There’s a zip file titled ’42.zip’. It’s known as a zip bomb or ‘zip of death’ because it’s original size is only 42 kilobytes. But when it’s uncompressed, it expands to 4.5 petabytes (4,500,000 gigabytes), crashing the antivirus program and then the system. Scary part is this file is still available for download on various websites across the Internet.
A zip bomb, also known as a zip of death or decompression bomb, is a malicious archive file designed to crash or render useless the program or system reading it.
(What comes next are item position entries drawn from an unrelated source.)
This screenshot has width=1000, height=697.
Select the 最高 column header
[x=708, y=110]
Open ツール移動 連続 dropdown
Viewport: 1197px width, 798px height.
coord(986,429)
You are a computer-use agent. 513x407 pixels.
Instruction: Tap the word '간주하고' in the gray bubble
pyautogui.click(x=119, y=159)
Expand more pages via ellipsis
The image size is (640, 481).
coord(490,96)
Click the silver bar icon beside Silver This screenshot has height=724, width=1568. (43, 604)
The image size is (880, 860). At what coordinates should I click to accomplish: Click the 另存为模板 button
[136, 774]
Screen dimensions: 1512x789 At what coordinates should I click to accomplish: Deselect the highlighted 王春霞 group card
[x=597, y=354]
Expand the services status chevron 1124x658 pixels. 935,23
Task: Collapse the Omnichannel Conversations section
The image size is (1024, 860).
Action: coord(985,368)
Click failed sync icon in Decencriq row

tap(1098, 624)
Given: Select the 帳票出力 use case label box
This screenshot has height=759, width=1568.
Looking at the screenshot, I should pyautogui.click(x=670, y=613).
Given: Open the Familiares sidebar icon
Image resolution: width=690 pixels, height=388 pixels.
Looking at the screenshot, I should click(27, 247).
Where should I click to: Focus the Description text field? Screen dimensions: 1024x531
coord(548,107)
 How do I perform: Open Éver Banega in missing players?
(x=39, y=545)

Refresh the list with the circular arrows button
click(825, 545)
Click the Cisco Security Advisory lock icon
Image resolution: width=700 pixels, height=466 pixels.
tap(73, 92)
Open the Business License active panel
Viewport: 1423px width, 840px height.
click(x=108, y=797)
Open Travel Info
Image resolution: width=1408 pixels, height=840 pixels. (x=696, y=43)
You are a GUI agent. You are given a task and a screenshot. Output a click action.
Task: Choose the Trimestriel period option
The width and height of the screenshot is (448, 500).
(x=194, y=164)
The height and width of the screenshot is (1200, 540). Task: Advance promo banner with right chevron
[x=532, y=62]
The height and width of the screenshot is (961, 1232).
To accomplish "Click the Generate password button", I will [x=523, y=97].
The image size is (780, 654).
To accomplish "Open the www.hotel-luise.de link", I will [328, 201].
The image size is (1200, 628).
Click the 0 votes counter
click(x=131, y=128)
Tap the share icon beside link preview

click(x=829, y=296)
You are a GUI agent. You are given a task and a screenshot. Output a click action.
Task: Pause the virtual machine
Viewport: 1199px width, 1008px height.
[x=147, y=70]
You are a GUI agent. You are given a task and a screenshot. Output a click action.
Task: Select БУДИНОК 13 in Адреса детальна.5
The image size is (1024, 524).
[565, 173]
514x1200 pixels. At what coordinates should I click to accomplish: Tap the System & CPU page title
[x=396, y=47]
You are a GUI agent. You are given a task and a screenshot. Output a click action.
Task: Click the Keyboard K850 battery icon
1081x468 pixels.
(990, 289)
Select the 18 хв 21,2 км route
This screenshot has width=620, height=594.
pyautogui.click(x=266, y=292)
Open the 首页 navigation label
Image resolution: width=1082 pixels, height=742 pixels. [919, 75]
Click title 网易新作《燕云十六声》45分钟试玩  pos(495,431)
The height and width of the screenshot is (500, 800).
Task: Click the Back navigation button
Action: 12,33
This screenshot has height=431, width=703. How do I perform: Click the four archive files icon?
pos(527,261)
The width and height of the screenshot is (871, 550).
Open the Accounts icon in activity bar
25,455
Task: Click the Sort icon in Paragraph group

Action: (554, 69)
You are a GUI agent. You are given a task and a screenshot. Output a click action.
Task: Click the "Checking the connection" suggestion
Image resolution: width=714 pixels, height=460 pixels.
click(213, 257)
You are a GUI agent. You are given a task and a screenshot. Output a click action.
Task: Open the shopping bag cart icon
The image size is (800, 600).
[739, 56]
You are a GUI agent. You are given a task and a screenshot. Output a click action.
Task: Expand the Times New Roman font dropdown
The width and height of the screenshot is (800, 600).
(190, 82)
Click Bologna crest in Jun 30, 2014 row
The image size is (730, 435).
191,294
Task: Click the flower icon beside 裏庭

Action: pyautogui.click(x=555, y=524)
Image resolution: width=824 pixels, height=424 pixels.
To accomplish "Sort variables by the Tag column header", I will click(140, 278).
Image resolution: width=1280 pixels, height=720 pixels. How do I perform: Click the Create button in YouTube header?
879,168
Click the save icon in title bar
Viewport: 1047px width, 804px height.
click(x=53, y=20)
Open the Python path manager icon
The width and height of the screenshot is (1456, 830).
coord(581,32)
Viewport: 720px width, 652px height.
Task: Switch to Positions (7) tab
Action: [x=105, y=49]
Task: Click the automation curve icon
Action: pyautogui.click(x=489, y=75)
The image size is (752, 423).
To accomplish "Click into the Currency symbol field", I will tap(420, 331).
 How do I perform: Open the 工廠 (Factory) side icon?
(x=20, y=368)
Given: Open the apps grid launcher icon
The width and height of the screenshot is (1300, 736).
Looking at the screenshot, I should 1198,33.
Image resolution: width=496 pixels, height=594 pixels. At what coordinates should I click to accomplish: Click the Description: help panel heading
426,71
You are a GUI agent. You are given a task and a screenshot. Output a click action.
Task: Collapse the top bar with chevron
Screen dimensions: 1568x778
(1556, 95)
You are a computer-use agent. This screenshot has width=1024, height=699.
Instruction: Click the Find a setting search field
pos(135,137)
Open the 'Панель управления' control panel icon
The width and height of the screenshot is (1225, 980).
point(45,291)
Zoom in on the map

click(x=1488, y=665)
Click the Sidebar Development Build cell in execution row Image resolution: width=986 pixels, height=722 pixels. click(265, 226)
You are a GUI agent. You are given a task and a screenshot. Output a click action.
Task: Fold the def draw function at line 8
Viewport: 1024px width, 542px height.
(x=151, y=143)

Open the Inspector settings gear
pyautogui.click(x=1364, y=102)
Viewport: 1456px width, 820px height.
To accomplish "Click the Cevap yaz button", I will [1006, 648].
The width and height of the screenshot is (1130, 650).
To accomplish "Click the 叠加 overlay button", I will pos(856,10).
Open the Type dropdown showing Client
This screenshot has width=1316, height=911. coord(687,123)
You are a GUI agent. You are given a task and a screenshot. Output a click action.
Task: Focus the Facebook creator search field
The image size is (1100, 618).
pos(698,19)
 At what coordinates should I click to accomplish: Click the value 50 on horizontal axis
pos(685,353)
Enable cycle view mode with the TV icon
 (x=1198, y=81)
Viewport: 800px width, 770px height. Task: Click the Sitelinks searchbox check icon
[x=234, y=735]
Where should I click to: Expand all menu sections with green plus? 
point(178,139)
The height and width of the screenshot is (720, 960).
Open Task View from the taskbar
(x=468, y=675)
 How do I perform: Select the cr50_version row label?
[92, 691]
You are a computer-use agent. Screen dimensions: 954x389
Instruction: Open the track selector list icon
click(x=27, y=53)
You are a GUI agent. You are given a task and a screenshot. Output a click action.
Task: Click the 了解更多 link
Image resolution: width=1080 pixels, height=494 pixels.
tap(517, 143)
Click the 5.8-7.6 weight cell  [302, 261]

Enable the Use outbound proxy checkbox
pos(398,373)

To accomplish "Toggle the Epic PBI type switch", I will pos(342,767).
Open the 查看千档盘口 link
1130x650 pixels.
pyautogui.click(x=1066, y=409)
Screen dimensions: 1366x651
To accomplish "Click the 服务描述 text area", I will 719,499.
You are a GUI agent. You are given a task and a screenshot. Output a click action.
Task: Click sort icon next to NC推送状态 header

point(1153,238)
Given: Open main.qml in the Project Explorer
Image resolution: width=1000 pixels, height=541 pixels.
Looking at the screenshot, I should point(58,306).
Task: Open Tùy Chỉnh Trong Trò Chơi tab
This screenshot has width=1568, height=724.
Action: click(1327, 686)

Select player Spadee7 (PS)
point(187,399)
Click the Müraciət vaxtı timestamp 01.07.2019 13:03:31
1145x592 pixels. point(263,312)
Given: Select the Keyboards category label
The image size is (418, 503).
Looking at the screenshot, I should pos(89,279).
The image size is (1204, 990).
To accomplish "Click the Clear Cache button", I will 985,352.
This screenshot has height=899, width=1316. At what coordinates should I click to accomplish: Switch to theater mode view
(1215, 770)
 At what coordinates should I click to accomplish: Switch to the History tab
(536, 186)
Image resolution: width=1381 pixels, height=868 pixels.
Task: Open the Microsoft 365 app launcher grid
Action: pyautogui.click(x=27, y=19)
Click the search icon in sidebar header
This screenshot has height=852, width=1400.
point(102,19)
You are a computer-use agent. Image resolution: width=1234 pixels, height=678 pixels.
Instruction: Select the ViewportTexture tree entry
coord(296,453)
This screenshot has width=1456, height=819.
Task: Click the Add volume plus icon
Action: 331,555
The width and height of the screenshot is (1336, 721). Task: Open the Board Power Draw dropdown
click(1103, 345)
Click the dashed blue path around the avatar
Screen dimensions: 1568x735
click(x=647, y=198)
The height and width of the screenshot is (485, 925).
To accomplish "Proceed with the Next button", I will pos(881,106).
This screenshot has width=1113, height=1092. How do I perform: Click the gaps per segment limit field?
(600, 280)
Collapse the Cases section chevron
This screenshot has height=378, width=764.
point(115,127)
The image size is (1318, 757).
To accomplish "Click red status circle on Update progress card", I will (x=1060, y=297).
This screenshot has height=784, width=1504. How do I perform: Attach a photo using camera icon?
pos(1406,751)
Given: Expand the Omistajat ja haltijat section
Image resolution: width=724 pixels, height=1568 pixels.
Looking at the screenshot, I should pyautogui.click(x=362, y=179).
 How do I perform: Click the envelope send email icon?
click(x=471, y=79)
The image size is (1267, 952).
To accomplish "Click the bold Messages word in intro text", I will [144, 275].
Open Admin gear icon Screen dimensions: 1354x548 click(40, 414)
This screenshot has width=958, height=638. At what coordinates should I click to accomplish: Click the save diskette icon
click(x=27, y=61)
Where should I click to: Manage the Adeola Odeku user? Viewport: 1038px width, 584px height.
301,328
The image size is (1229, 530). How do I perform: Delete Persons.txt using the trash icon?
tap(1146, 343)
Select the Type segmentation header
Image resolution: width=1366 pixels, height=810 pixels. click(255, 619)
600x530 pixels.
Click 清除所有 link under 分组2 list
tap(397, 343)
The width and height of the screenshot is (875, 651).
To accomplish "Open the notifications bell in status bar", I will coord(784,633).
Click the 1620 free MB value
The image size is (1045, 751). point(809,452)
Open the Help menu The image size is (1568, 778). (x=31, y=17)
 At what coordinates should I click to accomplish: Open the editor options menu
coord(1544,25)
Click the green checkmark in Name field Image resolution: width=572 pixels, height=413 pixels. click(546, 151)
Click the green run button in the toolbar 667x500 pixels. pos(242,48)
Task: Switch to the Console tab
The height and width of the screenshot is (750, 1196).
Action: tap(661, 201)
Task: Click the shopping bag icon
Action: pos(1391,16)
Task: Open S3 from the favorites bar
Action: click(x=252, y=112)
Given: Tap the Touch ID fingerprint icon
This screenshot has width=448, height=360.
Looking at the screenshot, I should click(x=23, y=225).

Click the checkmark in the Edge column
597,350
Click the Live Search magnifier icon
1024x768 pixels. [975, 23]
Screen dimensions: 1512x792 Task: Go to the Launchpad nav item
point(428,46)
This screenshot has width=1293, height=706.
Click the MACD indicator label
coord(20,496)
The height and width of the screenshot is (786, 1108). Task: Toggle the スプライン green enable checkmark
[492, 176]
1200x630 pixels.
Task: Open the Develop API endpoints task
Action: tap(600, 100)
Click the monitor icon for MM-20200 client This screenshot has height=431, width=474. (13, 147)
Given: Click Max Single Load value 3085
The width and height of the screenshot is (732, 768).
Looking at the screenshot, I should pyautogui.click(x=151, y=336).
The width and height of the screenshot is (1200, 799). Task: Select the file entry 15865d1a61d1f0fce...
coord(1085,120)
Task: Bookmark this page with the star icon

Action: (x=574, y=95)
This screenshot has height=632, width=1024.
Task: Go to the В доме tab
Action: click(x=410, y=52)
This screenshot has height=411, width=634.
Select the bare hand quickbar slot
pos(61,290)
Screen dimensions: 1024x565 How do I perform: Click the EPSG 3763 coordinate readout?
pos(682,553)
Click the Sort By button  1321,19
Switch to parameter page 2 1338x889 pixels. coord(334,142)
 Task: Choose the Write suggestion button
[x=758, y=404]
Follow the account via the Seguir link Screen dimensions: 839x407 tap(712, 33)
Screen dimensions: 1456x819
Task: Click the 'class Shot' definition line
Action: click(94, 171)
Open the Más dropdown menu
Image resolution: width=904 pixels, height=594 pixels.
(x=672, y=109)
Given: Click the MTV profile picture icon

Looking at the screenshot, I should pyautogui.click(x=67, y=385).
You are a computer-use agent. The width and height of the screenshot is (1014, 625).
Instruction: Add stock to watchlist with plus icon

It is often employed to disable antivirus software, in order to create an opening for more traditional viruses.
Rather than hijacking the normal operation of the program, as normal computer viruses usually do, a decompression bomb actually allows the system to do its job as it’s designed. The only catch is that the zip bomb contains so much compressed data that unpacking it requires excessively massive amounts of memory, disk space and time.
There are also zip files that, when uncompressed, yield identical copies of themselves which is also known as Quine. A quine is a computer program which takes no input and produces a copy of its own source code as its only output. The standard terms for these programs in the computability theory and computer science literature are “self-replicating programs”, “self-reproducing programs”, and “self-copying programs”.
Most modern antivirus programs can detect whether a file is a zip bomb, to avoid unpacking it or simply avoid 42.zip file or delete it.
You can also use different method to know its original size for example in python
import zipfile
z = zipfile.ZipFile('c:/a_zip_file')
print 'total files size=', sum(e.file_size for e in z.infolist())
z.close()
In conclusion, Even though Zip bomb might not steal or use your private data, it still use massive amounts of memory, disk space and time. So its wise to avoid it at all cost.